Endothelialization following Flow Diversion for Intracranial Aneurysms: A Systematic Review

Mechanisms of Aneurysm Occlusion: Animal Data

Animal models of aneurysms have proved critical at providing histopathologic data following Pipeline Embolization Device (PED; Covidien, Irvine, California) deployment, given the difficulty in obtaining human data. However, limitations in translating results from animal models into human patients still exist due to subtle anatomic variances and different hemodynamic environments.

Computational fluid dynamics analyses of elastase-induced aneurysms in rabbits have suggested that a reduction of flow velocity with secondary induction of thrombosis is the foremost mechanism of aneurysm exclusion.¹⁵ At least at the aneurysmal dome, diminished flow velocity may thus serve as the key driver of aneurysm healing. The close relationship between lower aneurysmal flow velocities and shorter occlusion times further supports this argument.¹⁶ In a 2007 study, Kallmes et al³ used a rabbit elastase model of saccular aneurysms to histologically demonstrate the presence of unorganized thrombus in aneurysm domes at 1 month, with an 88% rate of complete occlusion. Although the study was limited to only 6 subjects, intimal hyperplasia along the struts across the aneurysm neck was observed in 4 subjects at 6 months following PED deployment, with minimal intimal hyperplasia observed along the parent artery distal to the aneurysm. Moreover, in this study, scanning electron micrography demonstrated contiguity between the endothelium of the parent artery and the endothelial cells covering the stent. However, the patency of smaller branch arteries led the authors to conclude that intra-aneurysmal thrombosis was the foremost mechanism of aneurysmal exclusion, despite intimal hyperplasia being observed along device struts at 1 month posttreatment.
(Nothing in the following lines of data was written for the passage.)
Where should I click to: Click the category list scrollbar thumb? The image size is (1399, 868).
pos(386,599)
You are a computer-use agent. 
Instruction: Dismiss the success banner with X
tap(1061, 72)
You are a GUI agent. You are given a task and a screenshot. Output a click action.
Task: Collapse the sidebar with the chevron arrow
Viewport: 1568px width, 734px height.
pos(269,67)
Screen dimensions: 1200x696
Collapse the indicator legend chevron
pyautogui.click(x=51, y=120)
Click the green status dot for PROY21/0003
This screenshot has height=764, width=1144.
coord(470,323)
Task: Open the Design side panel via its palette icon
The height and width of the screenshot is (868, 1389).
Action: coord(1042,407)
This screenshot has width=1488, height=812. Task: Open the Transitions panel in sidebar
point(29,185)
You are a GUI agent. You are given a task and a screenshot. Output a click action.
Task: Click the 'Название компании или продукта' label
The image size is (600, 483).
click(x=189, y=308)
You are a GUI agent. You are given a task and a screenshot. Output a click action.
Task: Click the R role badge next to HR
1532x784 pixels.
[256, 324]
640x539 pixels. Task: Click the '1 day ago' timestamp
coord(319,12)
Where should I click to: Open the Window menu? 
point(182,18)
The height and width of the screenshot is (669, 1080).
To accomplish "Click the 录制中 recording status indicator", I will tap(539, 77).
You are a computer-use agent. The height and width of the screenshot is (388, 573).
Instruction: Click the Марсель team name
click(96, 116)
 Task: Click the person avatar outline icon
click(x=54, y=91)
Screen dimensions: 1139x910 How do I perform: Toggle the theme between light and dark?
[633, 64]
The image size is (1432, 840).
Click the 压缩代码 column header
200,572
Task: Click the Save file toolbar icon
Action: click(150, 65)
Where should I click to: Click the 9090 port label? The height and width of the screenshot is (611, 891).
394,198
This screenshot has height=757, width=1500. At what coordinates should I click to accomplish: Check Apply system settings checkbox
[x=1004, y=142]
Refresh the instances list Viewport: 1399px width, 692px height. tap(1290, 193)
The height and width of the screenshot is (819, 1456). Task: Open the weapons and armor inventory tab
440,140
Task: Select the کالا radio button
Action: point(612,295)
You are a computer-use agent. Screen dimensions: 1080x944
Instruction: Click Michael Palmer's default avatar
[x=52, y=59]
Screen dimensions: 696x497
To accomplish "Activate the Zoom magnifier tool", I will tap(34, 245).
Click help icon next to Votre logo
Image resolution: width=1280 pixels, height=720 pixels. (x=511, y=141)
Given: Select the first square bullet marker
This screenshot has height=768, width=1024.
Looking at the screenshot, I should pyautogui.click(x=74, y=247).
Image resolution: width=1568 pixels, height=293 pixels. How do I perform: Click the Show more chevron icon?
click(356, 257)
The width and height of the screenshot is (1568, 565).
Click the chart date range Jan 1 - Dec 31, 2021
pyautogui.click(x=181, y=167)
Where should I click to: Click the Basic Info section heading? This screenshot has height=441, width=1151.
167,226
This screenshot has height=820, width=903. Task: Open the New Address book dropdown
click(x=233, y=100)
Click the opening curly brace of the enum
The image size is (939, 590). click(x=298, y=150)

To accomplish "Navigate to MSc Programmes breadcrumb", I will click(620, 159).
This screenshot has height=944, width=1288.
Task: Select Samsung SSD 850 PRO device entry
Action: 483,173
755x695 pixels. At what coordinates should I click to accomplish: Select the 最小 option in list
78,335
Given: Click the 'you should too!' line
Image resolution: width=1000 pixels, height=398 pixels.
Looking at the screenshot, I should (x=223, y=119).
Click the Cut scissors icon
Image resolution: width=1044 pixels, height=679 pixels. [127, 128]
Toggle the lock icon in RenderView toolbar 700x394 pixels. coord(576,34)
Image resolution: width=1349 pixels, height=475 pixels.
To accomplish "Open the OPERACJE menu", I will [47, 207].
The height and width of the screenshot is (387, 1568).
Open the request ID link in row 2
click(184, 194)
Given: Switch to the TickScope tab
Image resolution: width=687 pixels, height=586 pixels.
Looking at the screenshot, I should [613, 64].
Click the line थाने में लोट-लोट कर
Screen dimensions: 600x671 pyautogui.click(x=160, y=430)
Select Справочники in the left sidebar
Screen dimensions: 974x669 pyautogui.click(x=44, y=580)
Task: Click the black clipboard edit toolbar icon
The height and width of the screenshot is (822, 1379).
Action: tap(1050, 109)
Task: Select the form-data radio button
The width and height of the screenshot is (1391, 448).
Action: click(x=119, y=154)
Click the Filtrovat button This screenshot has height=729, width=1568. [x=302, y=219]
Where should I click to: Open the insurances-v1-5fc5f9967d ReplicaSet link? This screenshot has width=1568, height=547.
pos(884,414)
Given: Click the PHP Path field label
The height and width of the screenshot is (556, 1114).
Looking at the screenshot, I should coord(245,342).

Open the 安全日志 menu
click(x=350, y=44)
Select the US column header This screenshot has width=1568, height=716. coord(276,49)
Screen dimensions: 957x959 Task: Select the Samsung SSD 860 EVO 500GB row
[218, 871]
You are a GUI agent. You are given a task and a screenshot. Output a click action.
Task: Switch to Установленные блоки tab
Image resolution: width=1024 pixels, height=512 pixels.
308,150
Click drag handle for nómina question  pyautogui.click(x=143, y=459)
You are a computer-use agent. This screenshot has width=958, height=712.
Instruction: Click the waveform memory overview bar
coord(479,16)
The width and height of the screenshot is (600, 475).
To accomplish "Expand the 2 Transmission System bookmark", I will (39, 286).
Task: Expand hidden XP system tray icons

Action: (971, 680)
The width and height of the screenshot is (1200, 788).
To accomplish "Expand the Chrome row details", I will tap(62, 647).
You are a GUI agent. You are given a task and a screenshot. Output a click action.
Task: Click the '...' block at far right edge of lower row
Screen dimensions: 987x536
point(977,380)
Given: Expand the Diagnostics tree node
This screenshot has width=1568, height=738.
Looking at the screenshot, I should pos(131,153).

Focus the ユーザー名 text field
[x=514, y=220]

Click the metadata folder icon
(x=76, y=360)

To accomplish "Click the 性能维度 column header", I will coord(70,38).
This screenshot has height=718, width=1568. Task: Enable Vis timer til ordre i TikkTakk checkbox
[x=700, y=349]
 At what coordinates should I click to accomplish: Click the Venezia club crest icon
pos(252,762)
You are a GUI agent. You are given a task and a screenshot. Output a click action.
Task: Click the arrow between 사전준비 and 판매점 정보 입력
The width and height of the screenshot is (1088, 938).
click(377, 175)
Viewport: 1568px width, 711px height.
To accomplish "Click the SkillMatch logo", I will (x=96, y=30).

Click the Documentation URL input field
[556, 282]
A similar study in rabbits by Kadirvel et al⁵ showed complete endothelialization on the PED surface as early as 1 week following deployment in the setting of complete occlusion, as well as at 8 weeks posttreatment. This appears to suggest that endothelialization following PED placement occurs in 2 phases: rapidly, at the parent artery and slowly at the aneurysmal neck, with the latter requiring an underlying scaffold of smooth-muscle cells.⁵ In particular, angiopoietin-1 (Ang-1) is an established proangiogenic factor, capable of inducing vessel remodeling following injury through interactions with the cell-surface receptor that binds and is activated by the angiopoietins (Tie2), expressed at the vascular endothelial surface.¹⁷ Most important, in the bone marrow, the subsequent Ang-1/Tie2 complex signaling maintains the undifferentiated state of hematopoietic stem cells, precursors to bone marrow–derived endothelial progenitor cells, and is also upregulated in brain endothelial cells following cerebral ischemia.^18⇓–20 Vascular endothelial growth factor released by local endothelium in response to injury and foreign matter is also shown to upregulate Ang-1 locally, and additionally, both factors are expressed by bone marrow stem cell subtypes.^21,22 Most important, histopathologic analyses failed to reveal the presence of solitary thrombi in the absence of overlying smooth-muscle and endothelial cells.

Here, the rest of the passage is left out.